## WHAT TO PRODUCE
Be exact. Print each record as it stands.

Stored records
Content starts

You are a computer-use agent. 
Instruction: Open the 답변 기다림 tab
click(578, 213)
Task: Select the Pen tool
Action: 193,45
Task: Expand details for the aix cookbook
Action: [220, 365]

Content ends

## WRITTEN RESPONSE
You are a computer-use agent. 
Instruction: Open the 답변 기다림 tab
click(578, 213)
Task: Select the Pen tool
Action: 193,45
Task: Expand details for the aix cookbook
Action: [220, 365]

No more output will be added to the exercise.